Talvez possa parecer que o banimento de livros de redes públicas de ensino seja uma questão menor quanto a, por exemplo, as mudanças climáticas, as queimadas e a fumaça tóxica que envolve o Brasil nesse momento. Mas está tudo interligado. Eles querem queimar livros para queimar florestas, e vice-versa. O acesso ao conhecimento, o prazer pelo conhecimento, e o acesso a outras formas de se estar no mundo que não a do capitalismo neoliberal coach, a outras visões de mundo e possibilidades, não interessa para eles. Eles querem só os livros deles, as ideias deles e a forma deles de existência, que é esse culto da produtividade total, de um trabalho que nada produz e de recompensas que não recompensam.
Claro, o coach precisa de um público de gente fracassada, derrotada pela vida, e promete a redenção, mas a redenção nunca chega. Sempre é preciso comprar mais um livro, se inscrever em mais um curso, participar de mais uma palestra, e se você não consegue, é porque não se esforçou o suficiente. Milhões de pessoas trabalhando loucamente, de forma cada vez mais precarizada, com burnout, adoecendo de várias formas, para manter girando a roda do sistema que cada vez mais nos massacra e nos sufoca.

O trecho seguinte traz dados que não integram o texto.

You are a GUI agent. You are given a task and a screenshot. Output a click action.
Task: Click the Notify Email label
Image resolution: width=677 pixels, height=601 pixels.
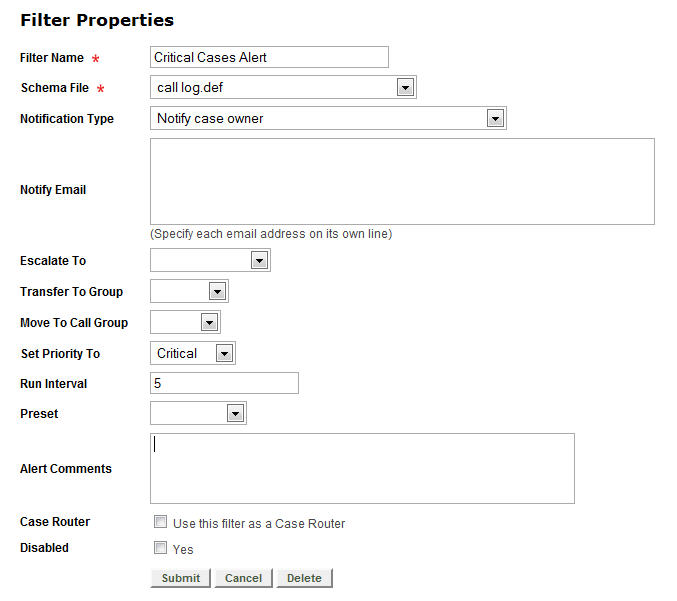(x=53, y=190)
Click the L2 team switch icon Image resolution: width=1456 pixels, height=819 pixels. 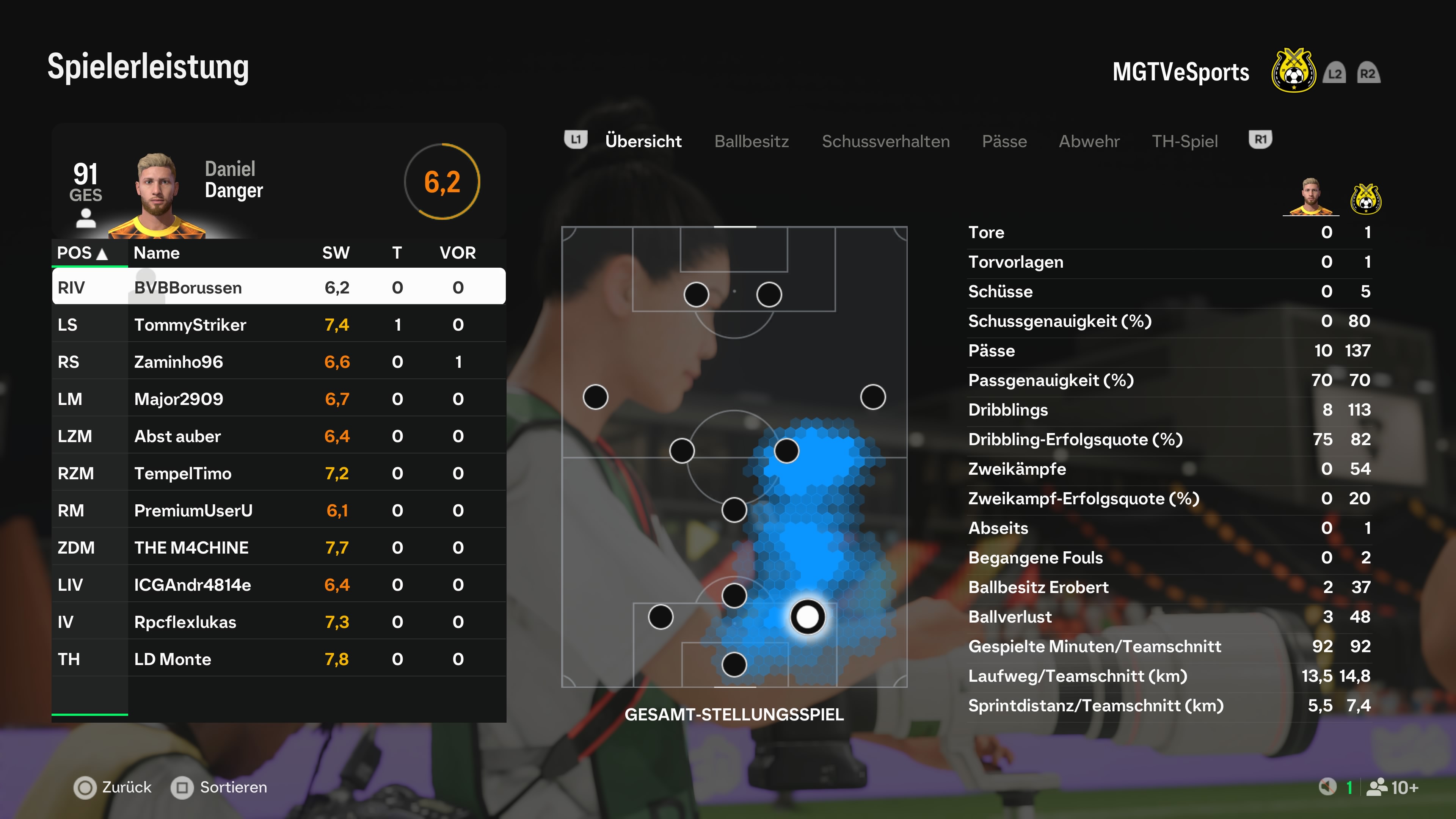(1335, 74)

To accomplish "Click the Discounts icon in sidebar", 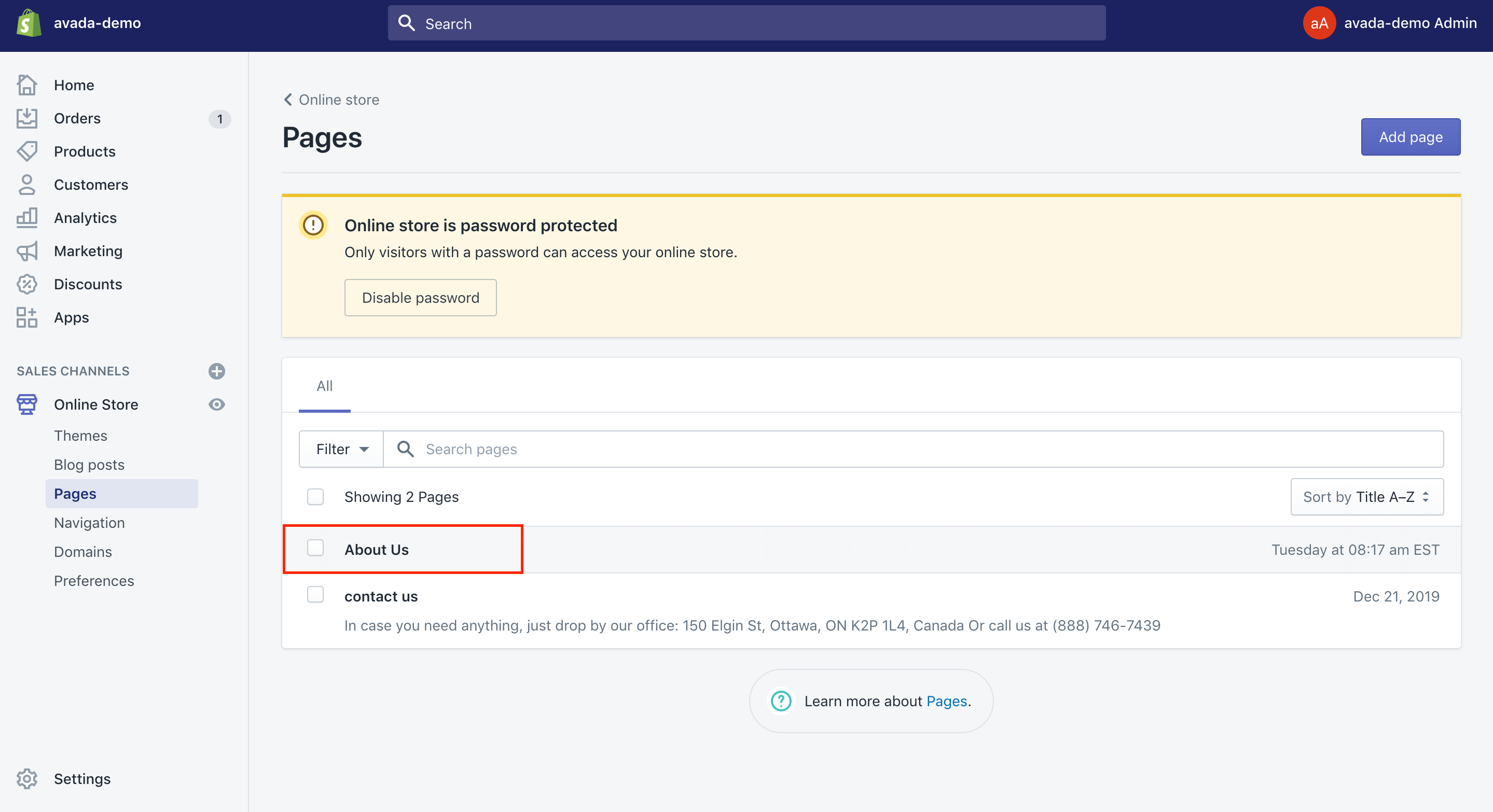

Meu filho está em uma excelente creche municipal de São Paulo. Me preocupo com o que vai ser da creche, ou da EMEI onde ele irá a partir de 2026, se o candidato-coach for eleito. Já peguei e li com ele vários livros legais da creche e da biblioteca municipal que fica ao lado que imaginariam que estariam na lista da fogueira do coach. Isso me entristece profundamente, me deprime mais do que a fumaça tóxica do agro criminoso. São parte do mesmo problema, mas essa parte me toca em um lugar bem sensível.
Geralmente eu terminaria aqui com uma nota de otimismo, um chamado à luta para não deixarmos eles vencerem e nos matarem, mas estou tão cansado e abalado com tudo que não consigo. Por muito tempo tive aquela preocupação sobre se seria ético por mais um ser humano nesse mundo tão complicado, e acabei concluindo que sim, valeria apena esse investimento na esperança de que as novas gerações construam um futuro melhor. Mas olho para o meu filho com o nariz entupido e tossindo por causa dessa fumaça, enquanto leio para ele um livro que não ensina “produtividade”, e dá um nó na garganta.
Tenho aqui uma cópia desse livro do Ignácio de Loyola Brandão que profetizou o que estamos vivendo agora, e como ainda pode piorar. Espero que ele não pegue fogo até o Chico ter idade para ler e entender, e recomendo a todos que não leram, que leiam. É fácil de achar, por exemplo, no Estante Virtual.